L’information, relayée par AeroXplorer, illustre les premières conséquences concrètes de l’explosion des coûts du kérosène sur les compagnies européennes, alors que les tensions géopolitiques continuent de perturber les marchés énergétiques mondiaux.
Cette coupe représente certes à peine 1% du programme européen du transporteur néerlandais, mais derrière ce chiffre, apparemment modeste, se cache une réalité beaucoup plus brutale : le prix du kérosène s’envole à un rythme inédit. Depuis l’embrasement du conflit impliquant l’Iran et les tensions dans le Golfe, les marchés énergétiques sont sous pression. Le carburant aviation en Europe est passé de 831 dollars la tonne avant la crise à plus de 1 800 dollars quelques semaines plus tard, une hausse vertigineuse qui fragilise l’équilibre financier des compagnies aériennes.
À cela s’ajoute la fermeture de plusieurs corridors aériens au Moyen-Orient. Résultat : de nombreux avions doivent contourner les zones de conflit, rallongeant les trajets de plusieurs heures et augmentant mécaniquement la consommation de carburant. Le même jour, le patron de l’Agence internationale de l’énergie, Fatih Birol, a lancé un avertissement particulièrement alarmant. Selon lui, l’Europe pourrait ne disposer que de quelques semaines de réserves de carburant aviation si les perturbations persistent autour du Détroit d’Ormuz.
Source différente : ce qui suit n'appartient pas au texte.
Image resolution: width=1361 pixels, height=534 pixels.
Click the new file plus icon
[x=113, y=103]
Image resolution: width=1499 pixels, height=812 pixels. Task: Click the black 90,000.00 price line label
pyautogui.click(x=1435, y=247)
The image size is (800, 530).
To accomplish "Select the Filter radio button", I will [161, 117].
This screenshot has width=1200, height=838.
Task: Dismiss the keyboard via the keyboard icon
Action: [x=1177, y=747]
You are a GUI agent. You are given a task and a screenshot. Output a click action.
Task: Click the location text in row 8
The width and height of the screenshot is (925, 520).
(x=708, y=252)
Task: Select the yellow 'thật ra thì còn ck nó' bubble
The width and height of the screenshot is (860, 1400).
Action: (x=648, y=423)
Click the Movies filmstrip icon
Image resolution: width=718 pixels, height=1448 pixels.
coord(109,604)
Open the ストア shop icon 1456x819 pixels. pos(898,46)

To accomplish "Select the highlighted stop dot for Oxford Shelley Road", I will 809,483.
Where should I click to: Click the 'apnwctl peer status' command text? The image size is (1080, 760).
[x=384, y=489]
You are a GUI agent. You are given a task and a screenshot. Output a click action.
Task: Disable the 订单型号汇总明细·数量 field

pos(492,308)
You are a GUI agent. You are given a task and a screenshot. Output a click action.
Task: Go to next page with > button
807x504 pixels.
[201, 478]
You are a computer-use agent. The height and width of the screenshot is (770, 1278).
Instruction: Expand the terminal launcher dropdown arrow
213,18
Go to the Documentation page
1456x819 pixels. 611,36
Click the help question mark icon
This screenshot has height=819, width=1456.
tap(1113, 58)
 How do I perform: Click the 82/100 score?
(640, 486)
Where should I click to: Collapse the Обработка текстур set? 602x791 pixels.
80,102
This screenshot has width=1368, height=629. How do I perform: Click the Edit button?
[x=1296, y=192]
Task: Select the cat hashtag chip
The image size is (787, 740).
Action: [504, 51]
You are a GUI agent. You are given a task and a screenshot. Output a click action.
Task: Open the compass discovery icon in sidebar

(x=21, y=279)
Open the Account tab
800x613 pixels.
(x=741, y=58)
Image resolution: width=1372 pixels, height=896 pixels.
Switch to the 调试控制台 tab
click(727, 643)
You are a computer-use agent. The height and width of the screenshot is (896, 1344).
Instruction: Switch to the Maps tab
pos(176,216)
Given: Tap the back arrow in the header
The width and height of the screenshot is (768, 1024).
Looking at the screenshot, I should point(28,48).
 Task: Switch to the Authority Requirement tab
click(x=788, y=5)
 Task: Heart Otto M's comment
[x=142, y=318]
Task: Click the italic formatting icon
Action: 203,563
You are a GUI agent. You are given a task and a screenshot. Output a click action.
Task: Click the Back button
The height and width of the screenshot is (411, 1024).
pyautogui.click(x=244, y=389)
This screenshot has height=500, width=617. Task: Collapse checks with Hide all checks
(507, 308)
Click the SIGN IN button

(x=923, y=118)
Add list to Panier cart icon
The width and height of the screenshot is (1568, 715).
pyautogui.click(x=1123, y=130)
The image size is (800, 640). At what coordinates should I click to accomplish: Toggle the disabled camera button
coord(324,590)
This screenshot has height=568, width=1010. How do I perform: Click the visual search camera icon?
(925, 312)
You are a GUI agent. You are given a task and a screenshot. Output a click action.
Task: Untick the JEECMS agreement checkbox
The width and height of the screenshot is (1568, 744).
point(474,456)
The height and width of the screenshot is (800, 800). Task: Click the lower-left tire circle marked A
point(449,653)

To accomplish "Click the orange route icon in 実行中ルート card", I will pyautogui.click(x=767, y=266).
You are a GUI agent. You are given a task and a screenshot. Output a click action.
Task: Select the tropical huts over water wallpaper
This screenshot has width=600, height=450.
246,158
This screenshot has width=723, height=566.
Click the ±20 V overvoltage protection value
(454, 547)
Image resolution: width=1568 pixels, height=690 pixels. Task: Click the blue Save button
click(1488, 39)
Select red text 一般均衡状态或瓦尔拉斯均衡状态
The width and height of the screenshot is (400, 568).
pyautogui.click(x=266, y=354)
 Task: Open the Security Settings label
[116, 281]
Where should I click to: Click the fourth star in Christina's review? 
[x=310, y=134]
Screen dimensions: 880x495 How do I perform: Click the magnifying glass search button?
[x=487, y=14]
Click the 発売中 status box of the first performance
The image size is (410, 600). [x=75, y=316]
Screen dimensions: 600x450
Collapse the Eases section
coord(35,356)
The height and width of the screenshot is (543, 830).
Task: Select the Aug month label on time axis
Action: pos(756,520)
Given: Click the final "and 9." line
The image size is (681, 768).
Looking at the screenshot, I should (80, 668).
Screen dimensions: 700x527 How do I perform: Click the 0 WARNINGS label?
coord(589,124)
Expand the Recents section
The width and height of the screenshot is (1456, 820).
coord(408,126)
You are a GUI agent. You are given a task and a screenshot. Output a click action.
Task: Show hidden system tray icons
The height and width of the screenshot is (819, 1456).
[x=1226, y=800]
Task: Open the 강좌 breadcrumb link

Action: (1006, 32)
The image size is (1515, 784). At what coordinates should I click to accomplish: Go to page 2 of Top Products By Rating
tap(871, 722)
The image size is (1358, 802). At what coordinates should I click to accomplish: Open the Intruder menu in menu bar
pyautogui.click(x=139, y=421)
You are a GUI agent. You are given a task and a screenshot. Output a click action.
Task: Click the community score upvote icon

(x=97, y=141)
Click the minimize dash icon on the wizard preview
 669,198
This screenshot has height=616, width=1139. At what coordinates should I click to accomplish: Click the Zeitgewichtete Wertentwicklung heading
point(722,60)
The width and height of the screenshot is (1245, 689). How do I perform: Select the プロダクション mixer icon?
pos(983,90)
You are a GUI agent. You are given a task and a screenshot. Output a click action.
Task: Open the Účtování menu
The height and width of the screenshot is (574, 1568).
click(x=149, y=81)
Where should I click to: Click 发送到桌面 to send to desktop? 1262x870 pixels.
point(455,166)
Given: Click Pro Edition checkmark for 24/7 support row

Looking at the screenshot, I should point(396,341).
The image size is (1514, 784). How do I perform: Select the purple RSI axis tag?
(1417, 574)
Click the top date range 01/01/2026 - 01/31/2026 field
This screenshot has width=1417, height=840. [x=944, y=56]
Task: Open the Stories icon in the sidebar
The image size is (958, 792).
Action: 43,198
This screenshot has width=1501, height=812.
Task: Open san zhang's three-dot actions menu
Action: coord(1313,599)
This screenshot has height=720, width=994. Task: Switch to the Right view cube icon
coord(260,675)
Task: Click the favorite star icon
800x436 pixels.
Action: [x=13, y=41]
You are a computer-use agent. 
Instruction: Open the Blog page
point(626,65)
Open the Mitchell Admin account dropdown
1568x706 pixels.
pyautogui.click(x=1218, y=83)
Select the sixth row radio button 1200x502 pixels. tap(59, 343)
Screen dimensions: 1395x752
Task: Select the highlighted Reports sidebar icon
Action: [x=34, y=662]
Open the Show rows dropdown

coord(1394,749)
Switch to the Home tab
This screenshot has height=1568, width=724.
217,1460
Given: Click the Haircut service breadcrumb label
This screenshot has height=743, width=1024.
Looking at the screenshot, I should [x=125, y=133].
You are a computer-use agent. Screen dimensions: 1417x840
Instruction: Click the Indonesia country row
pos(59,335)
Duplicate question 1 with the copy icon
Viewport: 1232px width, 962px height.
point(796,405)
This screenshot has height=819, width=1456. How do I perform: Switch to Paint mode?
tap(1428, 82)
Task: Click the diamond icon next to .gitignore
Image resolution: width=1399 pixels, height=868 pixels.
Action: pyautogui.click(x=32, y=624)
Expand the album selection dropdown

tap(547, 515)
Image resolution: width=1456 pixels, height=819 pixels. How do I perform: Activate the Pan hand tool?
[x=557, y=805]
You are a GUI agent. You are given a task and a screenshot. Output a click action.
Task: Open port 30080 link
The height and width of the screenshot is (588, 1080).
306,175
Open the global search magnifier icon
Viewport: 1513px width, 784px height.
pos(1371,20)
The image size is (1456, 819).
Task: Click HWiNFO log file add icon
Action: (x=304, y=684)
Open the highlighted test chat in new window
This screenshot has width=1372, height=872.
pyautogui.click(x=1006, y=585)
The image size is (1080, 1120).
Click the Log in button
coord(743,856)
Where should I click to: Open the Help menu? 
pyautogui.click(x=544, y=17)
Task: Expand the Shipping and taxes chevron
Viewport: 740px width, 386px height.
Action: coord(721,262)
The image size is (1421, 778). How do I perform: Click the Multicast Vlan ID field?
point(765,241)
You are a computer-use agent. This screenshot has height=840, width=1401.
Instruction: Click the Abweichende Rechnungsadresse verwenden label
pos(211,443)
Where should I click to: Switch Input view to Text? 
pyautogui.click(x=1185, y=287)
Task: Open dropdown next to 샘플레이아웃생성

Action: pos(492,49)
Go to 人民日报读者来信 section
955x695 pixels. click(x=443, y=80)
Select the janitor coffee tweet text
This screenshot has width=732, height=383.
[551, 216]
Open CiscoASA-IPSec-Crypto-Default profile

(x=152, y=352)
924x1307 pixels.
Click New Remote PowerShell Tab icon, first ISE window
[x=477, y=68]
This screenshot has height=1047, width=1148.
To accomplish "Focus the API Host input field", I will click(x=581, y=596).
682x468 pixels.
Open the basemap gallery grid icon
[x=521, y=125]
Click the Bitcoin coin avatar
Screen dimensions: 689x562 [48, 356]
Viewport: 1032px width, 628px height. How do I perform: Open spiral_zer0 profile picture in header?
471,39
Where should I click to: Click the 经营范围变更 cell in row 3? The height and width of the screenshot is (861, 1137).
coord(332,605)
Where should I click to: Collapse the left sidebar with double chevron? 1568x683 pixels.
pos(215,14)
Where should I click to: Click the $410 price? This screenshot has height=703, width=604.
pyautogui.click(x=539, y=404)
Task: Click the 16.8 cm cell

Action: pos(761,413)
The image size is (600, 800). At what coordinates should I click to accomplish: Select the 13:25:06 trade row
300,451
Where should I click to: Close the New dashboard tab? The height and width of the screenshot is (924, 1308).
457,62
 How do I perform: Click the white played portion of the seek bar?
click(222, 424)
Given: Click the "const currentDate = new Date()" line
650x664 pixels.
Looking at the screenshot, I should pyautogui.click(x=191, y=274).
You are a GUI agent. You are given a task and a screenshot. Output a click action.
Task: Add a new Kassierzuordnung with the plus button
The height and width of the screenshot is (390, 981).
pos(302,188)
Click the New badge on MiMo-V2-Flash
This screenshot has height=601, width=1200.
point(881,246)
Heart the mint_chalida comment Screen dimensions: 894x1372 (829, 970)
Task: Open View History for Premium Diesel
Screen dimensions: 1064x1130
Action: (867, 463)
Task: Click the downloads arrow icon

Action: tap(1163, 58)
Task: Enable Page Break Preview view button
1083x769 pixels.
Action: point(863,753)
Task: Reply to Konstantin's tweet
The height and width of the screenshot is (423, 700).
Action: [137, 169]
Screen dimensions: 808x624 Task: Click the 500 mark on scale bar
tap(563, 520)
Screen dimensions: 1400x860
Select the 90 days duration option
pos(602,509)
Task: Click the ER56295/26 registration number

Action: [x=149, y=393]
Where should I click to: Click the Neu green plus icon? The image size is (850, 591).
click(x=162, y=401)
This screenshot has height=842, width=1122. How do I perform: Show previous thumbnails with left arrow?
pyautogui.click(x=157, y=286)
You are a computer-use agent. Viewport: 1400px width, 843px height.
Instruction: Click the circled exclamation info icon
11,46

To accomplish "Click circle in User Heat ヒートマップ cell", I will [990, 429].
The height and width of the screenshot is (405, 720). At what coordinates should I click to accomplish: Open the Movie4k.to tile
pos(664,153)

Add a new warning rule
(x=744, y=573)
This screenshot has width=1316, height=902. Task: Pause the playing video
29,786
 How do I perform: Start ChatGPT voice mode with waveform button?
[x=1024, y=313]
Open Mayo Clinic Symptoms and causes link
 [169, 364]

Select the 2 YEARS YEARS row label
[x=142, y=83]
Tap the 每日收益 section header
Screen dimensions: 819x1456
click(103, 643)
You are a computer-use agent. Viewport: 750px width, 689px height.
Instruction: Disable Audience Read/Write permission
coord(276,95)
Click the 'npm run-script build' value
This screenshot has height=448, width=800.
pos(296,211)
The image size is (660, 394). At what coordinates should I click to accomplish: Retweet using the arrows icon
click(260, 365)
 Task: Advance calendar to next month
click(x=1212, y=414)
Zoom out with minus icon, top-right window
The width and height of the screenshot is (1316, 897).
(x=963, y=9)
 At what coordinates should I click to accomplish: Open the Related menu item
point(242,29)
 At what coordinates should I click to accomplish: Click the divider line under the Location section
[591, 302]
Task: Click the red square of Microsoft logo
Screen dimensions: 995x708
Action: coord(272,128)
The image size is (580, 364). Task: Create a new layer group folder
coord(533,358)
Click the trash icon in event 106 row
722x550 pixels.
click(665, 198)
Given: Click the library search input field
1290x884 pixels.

Une déclaration qui contraste avec le ton plus rassurant adopté jusqu’ici par plusieurs gouvernements européens. Chez Air France-KLM, on tente encore de calmer le jeu. La compagnie assure qu’il n’existe pas de pénurie immédiate et que les passagers concernés seront réaffectés sur d’autres vols. Mais en coulisses, le groupe prépare déjà plusieurs scénarios en cas d’aggravation de la crise. Les liaisons vers Dubaï, Riyad et Dammam restent par ailleurs suspendues sur certaines périodes.
Lufthansa, de son côté, prépare également des réductions de capacité. D’autres compagnies européennes pourraient suivre si la crise énergétique continue de s’aggraver. Le moment est particulièrement délicat, cette vague de restrictions intervient à l’approche des vacances de printemps et de plusieurs jours fériés aux Pays-Bas, une période traditionnellement marquée par une forte affluence dans les aéroports.
Pour l’heure, l’Europe évite encore la paralysie. Mais après les chaînes d’approvisionnement, l’inflation et les tensions géopolitiques, c’est désormais le transport aérien qui commence à ressentir les turbulences d’un conflit dont les répercussions dépassent largement le Moyen-Orient. Et cette fois, ce ne sont plus seulement les marchés qui vacillent, ce sont déjà les avions qui restent cloués au sol.